Con la excusa de que Patricia me esperaba en casa para ir a festejar, pude desentenderme de la oficina. Todos comprendieron, hasta creo que deseaban que me fuera para seguir festejando solos. Únicamente Julio me miró con seriedad. Era el único en la oficina en quien confiaba y durante la última semana lo había agobiado con el asunto.

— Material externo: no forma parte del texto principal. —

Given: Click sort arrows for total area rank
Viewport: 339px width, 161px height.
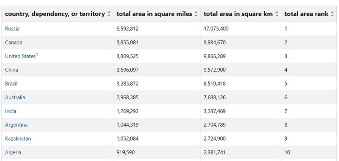Looking at the screenshot, I should point(332,14).
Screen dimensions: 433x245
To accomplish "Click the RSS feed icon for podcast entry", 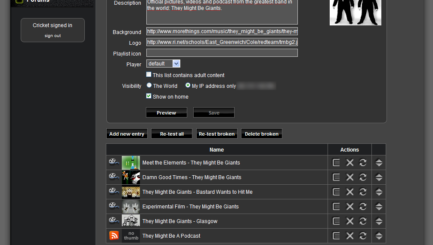I will 114,236.
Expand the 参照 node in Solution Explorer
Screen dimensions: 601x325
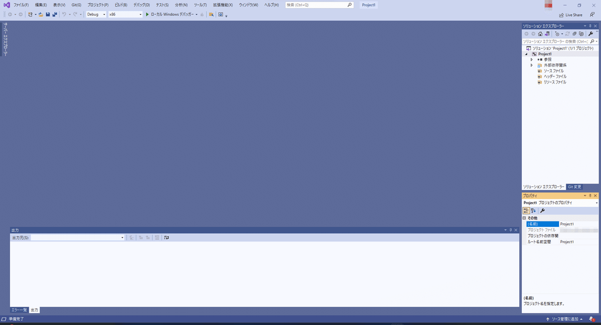click(532, 59)
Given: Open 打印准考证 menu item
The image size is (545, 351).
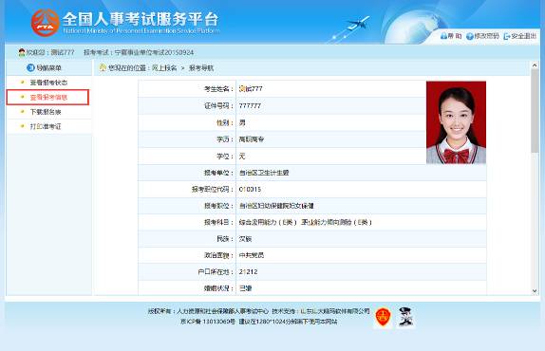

Yo era chico todavía cuando aparecieron las primeras noticias sobre la máquina. Estamos cada día más estúpidos recuerdo que dijo mi viejo, sentado a la mesa, mirando el diario que le había alcanzado el abuelo. Quien, luego de un gesto de suficiencia, acotó: Se va a ir todo a la mierda, ya no respetan nada. Esto, en mis tiempos, no habría pasado ¿hace cuánto lo vengo diciendo?. Enseguida se armaron los bandos, estaban los que se burlaban, por miedo, porque no entendían, los que la criticaban en larguísimos artículos que aparecían en diarios y revistas y los que manifestaban una curiosidad silenciosa que finalmente los llevaría a probar, a adoptarla.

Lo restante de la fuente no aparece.